■ Exercise:
Exact copy, no pictures: repeat the data that follows.
== Segment start ==
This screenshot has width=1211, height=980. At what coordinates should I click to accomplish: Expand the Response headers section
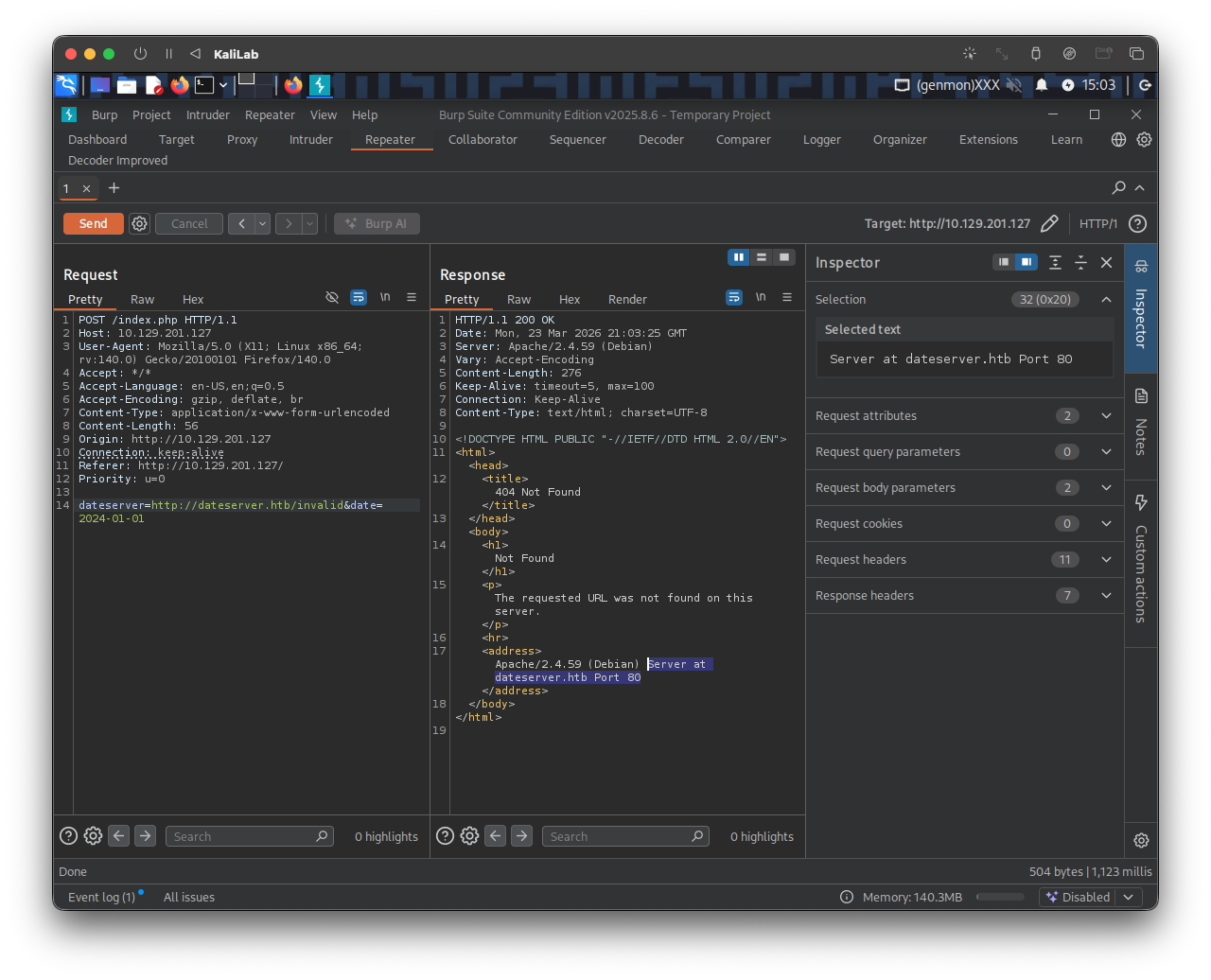[963, 596]
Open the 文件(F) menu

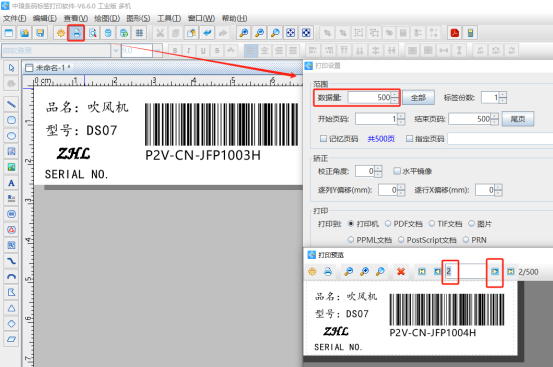(14, 18)
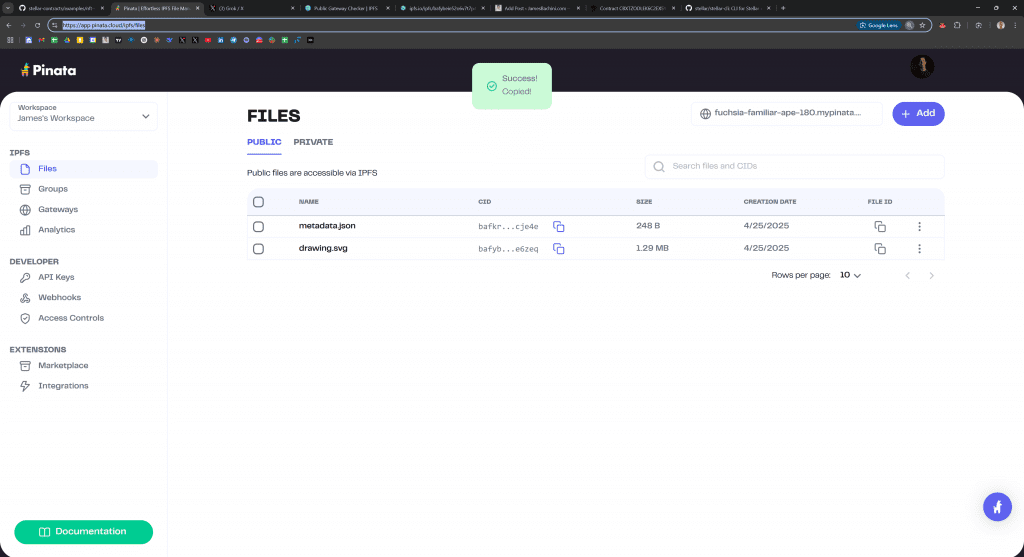Copy the CID of metadata.json
1024x557 pixels.
pos(559,226)
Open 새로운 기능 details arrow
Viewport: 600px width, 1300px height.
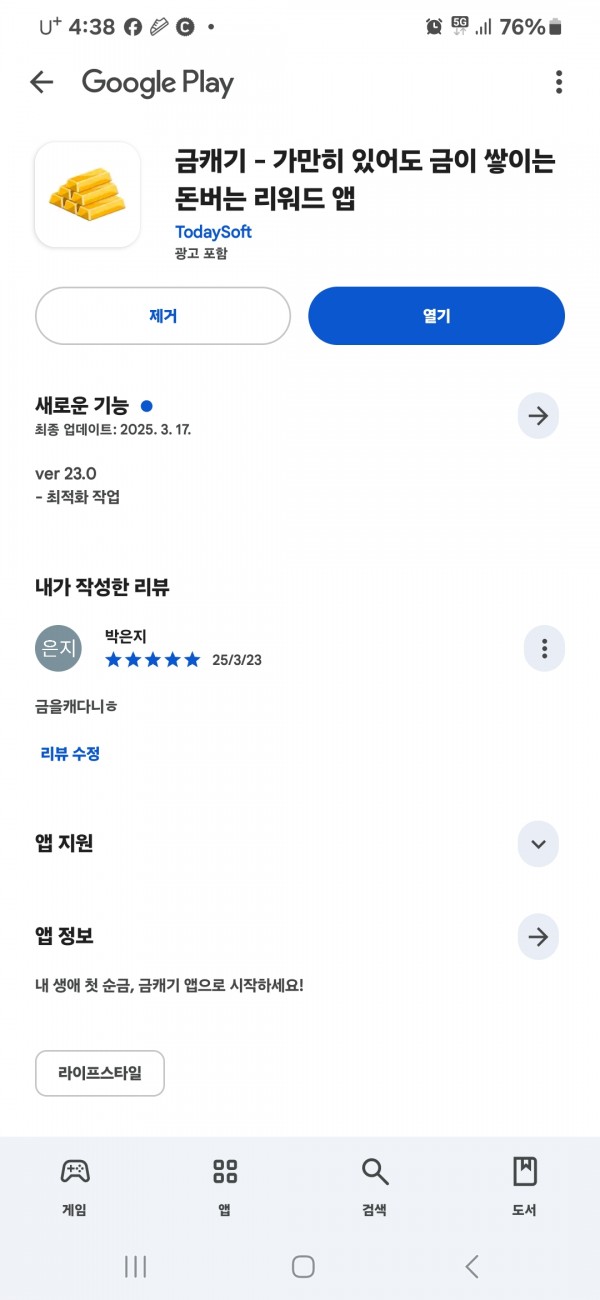(x=538, y=416)
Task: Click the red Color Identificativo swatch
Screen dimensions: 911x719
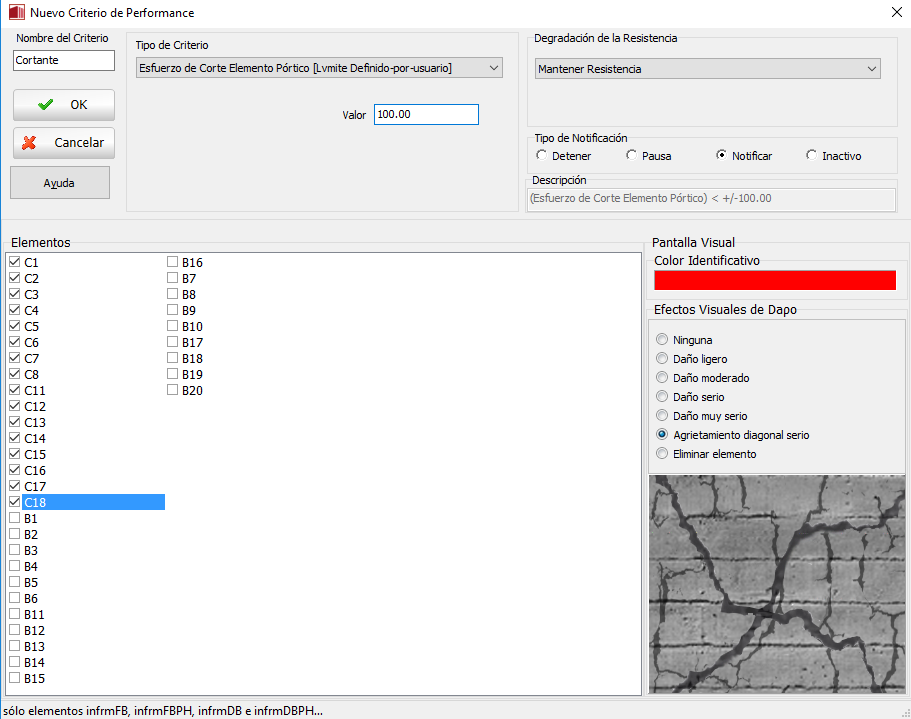Action: 774,280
== Segment end ==
■ Task answer:
This screenshot has width=1211, height=980. At what coordinates should I click to accomplish: Expand the Response headers section
[963, 596]
Open the 文件(F) menu

(14, 18)
Copy the CID of metadata.json
1024x557 pixels.
pos(559,226)
Open 새로운 기능 details arrow
Viewport: 600px width, 1300px height.
(x=538, y=416)
Task: Click the red Color Identificativo swatch
Screen dimensions: 911x719
Action: 774,280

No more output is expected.